Michel Mercier, ministre de la Justice, souhaite redynamiser le travail d'intérêt général (TIG) en tant qu'alternative pertinente à l'incarcération. Et espère à ce titre que davantage de collectivités locales, notamment, seront prêtes à proposer des postes ou heures de travail. Et pas uniquement pour des tâches d'entretien... Certaines communes montrent déjà la voie et font de ce dispositif un vrai outil de réinsertion.

"Je souhaite lancer un appel aux collectivités locales pour qu'elles puissent encore plus s'inscrire dans ce mouvement." Cet appel est celui de Michel Mercier, en tant que ministre de la Justice, et concerne un dispositif que son ministère entend aujourd'hui encourager et développer : le travail d'intérêt général (TIG).
Le TIG existe déjà de longue date, puisque instauré en 1983. A ne pas confondre avec les fameux TUC créés un an plus tôt (ni avec les multiples contrats d'insertion qui leur ont succédé... ni avec les "heures de travail social" non rémunérées récemment évoquées pour les bénéficiaires du RSA par un certain Laurent Wauquiez...). Le TIG constitue une peine alternative à l'incarcération, qui peut être prononcée par un juge pour les contraventions de 5e classe et les délits passibles d'une peine de prison. Décidé avec l'accord du condamné, il s'agit d'un travail non rémunéré effectué au sein d'un établissement public, d'une collectivité ou d'une association habilitée. Il peut en outre être prononcé comme obligation particulière accompagnant une peine d'emprisonnement avec sursis. La durée du TIG est évidemment très variable selon la nature de l'infraction - de 20 à 120 heures pour une contravention, de 20 à 210 heures pour un délit. Les juridictions pénales prononcent actuellement près de 30.000 mesures de TIG par an. Mais ce nombre est visiblement jugé insuffisant : il y a urgence à développer les alternatives à l'incarcération, a souligné Michel Mercier. Notamment parce que les prisons françaises sont pleines (près de 65.000 détenus) et que pas moins de 80.000 peines sont en attente d'exécution. Mais aussi parce que, visiblement, tout le monde s'accorde à louer les vertus du TIG en tant que "sanction utile au condamné et à la société", pour reprendre l'intitulé du premier "Forum TIG" organisé mardi 14 juin à la Chancellerie. Utile pour le condamné en tant que "peine riche de sens" lui permettant notamment de "réapprendre les règles et contraintes d'un milieu professionnel", pour reprendre les termes du garde des Sceaux. Et celui-ci de juger le TIG particulièrement pertinent pour les primo-délinquants et/ou en tant qu'outil de "prévention de la récidive".

Diversification

Alors pourquoi pas davantage de TIG ? Parce que les structures se proposant d'accueillir des "tgistes" ne se bousculent pas. "L'offre de TIG est aujourd'hui trop rare et trop mal répartie sur le territoire", a confirmé mardi le ministre en clôture de ce forum qui réunissait des représentants de la justice, des collectivités, des associations... Celui-ci compte donc "mieux faire connaître" ce dispositif qui a tout récemment fait l'objet d'une circulaire (circulaire du 19 mai 2011), un an après un décret visant à en simplifier les procédures (décret du 18 juin 2010). Le "guide du TIG", destiné aux structures d'accueil, vient d'être réactualisé, une bourse des TIG "pourrait" être créée, une "journée nationale du TIG" sera organisée (première édition le 11 octobre prochain") et un comité de pilotage destiné à "initier et suivre les actions concrètes en faveur du développement des postes et la conclusion de conventions nationales" sera prochainement installé au ministère. Michel Mercier a aussi, entre autres, suggéré aux "fonctionnaires des Spip (services pénitentiaires d'insertion et de probation) d'aller à la rencontre des élus locaux".

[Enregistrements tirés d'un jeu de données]
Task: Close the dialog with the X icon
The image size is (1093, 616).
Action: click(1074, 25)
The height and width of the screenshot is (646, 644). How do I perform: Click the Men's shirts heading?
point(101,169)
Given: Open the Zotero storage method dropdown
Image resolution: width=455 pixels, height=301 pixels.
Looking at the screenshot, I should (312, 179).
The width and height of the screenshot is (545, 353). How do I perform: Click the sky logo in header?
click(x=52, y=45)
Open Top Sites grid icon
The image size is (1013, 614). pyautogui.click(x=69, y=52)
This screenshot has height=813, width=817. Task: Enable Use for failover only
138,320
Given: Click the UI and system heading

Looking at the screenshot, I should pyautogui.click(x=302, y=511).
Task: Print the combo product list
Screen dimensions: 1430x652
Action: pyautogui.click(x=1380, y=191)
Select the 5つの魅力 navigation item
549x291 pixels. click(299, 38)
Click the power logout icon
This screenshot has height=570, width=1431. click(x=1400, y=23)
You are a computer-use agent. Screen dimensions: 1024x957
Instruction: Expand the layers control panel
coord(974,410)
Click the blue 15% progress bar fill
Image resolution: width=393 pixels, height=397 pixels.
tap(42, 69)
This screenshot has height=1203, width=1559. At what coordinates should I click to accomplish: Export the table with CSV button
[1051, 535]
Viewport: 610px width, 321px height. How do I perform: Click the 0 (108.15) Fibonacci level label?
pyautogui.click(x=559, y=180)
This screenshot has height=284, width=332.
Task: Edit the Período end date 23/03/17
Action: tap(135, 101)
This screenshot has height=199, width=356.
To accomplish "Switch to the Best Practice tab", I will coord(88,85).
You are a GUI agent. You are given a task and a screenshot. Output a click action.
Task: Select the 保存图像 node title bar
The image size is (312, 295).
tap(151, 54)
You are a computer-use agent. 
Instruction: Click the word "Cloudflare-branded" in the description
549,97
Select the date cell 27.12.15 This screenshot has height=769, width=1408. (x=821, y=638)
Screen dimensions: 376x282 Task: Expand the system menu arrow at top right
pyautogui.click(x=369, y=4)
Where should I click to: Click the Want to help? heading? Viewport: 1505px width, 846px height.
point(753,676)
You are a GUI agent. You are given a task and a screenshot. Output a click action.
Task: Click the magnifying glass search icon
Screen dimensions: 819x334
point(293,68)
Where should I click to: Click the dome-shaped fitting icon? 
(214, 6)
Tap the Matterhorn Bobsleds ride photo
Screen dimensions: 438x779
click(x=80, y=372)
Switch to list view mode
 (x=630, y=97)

• _À faire_
a - D'après l'extrait sur le travail d'intérêt général, en quelle année le TIG a-t-il été instauré ?
b - Reproduisez le passage de l'extrait sur le travail d'intérêt général qui va de "Michel Mercier, ministre" à "d'intérêt général (TIG).", ces deux bornes comprises.

• _Réponses attendues_
a - En 1983.

b -
Michel Mercier, ministre de la Justice, souhaite redynamiser le travail d'intérêt général (TIG) en tant qu'alternative pertinente à l'incarcération. Et espère à ce titre que davantage de collectivités locales, notamment, seront prêtes à proposer des postes ou heures de travail. Et pas uniquement pour des tâches d'entretien... Certaines communes montrent déjà la voie et font de ce dispositif un vrai outil de réinsertion.

"Je souhaite lancer un appel aux collectivités locales pour qu'elles puissent encore plus s'inscrire dans ce mouvement." Cet appel est celui de Michel Mercier, en tant que ministre de la Justice, et concerne un dispositif que son ministère entend aujourd'hui encourager et développer : le travail d'intérêt général (TIG).